## AIM OF THE TASK:
Count the lines in the records below that contain the word "will", and reply with only that number.

## RECORD SET:
'''
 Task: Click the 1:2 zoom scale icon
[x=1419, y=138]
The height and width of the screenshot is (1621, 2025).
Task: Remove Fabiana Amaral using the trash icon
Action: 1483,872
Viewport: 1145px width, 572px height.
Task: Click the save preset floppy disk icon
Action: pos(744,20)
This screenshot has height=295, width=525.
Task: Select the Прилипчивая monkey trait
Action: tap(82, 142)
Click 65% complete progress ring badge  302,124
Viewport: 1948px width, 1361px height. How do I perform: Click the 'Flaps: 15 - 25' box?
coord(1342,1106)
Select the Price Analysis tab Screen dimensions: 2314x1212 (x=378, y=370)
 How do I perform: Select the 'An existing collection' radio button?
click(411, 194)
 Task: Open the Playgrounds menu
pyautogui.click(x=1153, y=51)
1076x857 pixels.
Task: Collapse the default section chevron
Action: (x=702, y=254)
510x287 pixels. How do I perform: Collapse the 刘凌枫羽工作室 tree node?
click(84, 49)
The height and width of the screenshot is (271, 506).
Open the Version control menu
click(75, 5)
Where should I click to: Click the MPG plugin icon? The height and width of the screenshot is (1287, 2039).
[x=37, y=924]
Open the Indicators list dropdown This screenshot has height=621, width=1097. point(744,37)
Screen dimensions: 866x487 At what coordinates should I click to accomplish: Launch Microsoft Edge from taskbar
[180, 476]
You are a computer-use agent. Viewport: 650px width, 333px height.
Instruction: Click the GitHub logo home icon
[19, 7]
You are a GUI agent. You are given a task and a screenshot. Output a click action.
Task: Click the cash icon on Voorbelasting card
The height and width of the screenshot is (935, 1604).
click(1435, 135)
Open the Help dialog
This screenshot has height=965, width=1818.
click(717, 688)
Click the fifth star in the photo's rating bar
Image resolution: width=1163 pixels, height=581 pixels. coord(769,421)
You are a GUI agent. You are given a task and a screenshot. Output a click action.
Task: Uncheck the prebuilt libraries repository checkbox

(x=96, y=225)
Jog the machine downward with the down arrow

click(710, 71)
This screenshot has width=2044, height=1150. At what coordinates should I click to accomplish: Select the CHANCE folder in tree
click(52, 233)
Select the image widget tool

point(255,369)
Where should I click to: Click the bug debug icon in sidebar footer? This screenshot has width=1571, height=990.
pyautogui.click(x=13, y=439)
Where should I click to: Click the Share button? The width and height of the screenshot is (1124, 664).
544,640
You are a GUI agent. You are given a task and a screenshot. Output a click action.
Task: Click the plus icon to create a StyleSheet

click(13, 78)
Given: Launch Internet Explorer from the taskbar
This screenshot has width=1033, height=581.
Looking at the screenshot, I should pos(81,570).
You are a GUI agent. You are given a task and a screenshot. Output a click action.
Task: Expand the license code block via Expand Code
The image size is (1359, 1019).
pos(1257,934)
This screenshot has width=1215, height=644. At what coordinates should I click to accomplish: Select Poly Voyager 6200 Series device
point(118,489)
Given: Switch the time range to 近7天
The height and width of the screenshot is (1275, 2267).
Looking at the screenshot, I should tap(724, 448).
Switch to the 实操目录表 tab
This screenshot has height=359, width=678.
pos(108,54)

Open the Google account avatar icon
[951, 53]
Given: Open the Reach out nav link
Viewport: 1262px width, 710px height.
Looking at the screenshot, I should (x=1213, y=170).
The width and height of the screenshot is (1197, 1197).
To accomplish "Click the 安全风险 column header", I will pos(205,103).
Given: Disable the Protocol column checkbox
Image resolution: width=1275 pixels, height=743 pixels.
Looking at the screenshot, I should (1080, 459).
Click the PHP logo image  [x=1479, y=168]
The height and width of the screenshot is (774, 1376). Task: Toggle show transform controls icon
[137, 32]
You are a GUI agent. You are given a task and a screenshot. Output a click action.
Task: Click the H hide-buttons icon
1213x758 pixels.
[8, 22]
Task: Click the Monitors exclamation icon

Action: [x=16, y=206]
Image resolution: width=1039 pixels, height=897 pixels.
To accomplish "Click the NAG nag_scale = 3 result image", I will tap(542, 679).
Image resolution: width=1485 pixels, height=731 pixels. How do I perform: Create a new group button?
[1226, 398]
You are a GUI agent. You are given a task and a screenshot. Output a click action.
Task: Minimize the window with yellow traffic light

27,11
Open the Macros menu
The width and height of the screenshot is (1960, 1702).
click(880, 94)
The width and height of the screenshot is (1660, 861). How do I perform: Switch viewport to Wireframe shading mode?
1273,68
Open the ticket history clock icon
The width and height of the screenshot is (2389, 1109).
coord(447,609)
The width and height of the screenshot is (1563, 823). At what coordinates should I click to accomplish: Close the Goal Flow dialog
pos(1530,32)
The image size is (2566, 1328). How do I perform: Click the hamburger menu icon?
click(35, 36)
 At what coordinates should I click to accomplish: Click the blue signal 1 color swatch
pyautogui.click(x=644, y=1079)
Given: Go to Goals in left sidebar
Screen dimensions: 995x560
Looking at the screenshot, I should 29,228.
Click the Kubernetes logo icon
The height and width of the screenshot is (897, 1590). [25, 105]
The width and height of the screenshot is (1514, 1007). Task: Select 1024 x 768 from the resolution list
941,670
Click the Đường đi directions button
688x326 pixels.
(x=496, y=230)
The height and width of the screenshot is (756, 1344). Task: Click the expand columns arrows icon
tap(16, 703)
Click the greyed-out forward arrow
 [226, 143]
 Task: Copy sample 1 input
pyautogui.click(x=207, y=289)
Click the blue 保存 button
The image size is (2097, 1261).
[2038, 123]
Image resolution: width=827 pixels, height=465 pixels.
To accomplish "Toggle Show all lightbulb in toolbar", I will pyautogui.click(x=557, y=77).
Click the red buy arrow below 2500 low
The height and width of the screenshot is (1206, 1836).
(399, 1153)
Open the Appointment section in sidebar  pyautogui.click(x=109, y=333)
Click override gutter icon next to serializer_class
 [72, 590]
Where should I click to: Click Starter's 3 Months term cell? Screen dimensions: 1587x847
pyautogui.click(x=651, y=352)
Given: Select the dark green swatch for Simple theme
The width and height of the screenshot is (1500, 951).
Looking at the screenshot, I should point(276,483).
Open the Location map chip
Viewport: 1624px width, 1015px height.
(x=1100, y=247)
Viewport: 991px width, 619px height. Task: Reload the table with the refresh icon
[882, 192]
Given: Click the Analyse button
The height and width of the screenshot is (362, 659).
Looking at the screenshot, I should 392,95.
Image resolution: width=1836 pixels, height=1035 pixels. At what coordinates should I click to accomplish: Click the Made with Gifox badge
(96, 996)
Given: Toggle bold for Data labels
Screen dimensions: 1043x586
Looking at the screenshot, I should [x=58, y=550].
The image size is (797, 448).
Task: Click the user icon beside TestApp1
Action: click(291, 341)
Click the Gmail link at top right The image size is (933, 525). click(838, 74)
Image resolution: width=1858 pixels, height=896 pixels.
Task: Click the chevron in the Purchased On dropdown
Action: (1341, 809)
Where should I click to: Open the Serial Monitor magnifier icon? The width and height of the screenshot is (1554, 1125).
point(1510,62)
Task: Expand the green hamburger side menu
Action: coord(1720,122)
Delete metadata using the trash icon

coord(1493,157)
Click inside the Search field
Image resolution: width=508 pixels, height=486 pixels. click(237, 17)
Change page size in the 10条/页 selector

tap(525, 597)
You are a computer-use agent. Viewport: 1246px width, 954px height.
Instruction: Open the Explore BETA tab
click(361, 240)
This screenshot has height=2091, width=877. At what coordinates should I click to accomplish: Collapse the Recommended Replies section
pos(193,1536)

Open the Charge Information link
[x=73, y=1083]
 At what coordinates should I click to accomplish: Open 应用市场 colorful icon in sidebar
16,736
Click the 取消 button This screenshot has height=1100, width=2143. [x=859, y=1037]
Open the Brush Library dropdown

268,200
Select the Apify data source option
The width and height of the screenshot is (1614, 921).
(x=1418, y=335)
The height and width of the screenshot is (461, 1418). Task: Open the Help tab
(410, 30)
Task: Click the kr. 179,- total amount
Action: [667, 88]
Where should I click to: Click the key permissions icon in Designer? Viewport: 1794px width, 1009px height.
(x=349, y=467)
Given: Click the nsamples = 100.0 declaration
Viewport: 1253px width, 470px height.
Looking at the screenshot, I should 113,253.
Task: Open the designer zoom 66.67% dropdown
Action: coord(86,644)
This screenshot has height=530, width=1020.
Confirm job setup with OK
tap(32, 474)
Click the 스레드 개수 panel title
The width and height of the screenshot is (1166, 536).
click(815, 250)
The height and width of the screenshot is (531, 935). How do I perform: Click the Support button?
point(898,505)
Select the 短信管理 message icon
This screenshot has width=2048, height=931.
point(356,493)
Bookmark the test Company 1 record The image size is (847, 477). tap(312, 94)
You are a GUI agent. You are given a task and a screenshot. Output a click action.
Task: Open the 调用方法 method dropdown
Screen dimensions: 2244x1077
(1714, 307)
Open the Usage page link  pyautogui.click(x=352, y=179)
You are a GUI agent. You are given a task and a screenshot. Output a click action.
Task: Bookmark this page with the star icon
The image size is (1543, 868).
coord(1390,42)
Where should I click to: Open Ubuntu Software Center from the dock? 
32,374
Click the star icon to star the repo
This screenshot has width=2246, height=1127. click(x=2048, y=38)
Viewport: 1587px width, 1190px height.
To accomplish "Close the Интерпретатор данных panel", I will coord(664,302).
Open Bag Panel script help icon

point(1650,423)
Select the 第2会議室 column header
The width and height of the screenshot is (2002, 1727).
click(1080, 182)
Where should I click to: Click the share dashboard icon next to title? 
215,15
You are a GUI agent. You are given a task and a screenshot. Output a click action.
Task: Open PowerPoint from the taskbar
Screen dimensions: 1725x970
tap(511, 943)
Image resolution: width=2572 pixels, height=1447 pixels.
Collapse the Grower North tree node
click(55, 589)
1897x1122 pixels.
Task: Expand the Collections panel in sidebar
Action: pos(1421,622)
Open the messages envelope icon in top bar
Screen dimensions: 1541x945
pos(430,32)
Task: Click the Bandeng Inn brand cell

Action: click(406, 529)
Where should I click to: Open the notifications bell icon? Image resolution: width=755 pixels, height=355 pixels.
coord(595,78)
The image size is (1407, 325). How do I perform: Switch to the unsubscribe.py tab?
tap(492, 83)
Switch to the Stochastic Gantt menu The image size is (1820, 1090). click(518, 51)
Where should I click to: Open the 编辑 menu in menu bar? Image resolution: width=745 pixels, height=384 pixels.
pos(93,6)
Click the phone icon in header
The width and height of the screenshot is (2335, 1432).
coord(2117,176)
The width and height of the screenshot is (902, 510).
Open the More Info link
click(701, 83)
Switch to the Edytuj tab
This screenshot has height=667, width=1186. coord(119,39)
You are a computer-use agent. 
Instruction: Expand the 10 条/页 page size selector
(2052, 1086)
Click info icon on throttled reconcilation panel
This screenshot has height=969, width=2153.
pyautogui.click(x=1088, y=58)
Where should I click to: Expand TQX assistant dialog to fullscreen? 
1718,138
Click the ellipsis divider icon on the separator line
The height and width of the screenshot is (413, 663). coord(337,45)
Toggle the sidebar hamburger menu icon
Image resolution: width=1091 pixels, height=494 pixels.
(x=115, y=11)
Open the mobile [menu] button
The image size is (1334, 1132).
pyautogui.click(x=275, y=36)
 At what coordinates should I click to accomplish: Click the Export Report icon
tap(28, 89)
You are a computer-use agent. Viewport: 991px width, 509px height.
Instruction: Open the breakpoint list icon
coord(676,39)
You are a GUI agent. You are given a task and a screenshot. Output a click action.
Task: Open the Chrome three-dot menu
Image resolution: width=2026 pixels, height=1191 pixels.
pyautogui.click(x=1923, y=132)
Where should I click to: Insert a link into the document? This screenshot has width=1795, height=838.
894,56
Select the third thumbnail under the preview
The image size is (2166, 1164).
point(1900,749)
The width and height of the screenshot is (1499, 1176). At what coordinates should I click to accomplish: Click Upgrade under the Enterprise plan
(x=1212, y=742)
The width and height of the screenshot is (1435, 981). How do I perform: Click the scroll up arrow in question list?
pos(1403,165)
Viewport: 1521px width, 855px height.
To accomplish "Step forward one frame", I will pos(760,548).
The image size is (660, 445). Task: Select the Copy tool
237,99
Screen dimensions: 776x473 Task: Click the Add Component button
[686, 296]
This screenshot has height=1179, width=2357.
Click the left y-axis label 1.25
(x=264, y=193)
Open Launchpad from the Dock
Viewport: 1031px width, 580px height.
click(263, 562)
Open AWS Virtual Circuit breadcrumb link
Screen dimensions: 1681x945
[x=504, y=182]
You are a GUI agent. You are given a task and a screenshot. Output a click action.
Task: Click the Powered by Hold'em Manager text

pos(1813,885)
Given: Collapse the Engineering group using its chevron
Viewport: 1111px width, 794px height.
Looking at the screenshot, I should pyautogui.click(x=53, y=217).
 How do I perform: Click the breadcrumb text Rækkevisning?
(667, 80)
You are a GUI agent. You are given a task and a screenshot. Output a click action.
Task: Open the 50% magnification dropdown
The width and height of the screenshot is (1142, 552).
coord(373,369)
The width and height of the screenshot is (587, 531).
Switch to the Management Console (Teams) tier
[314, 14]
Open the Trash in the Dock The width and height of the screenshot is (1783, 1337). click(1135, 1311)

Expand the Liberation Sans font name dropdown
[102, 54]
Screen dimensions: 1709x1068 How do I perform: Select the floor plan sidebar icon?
'''
## ANSWER TO THIS TASK:
5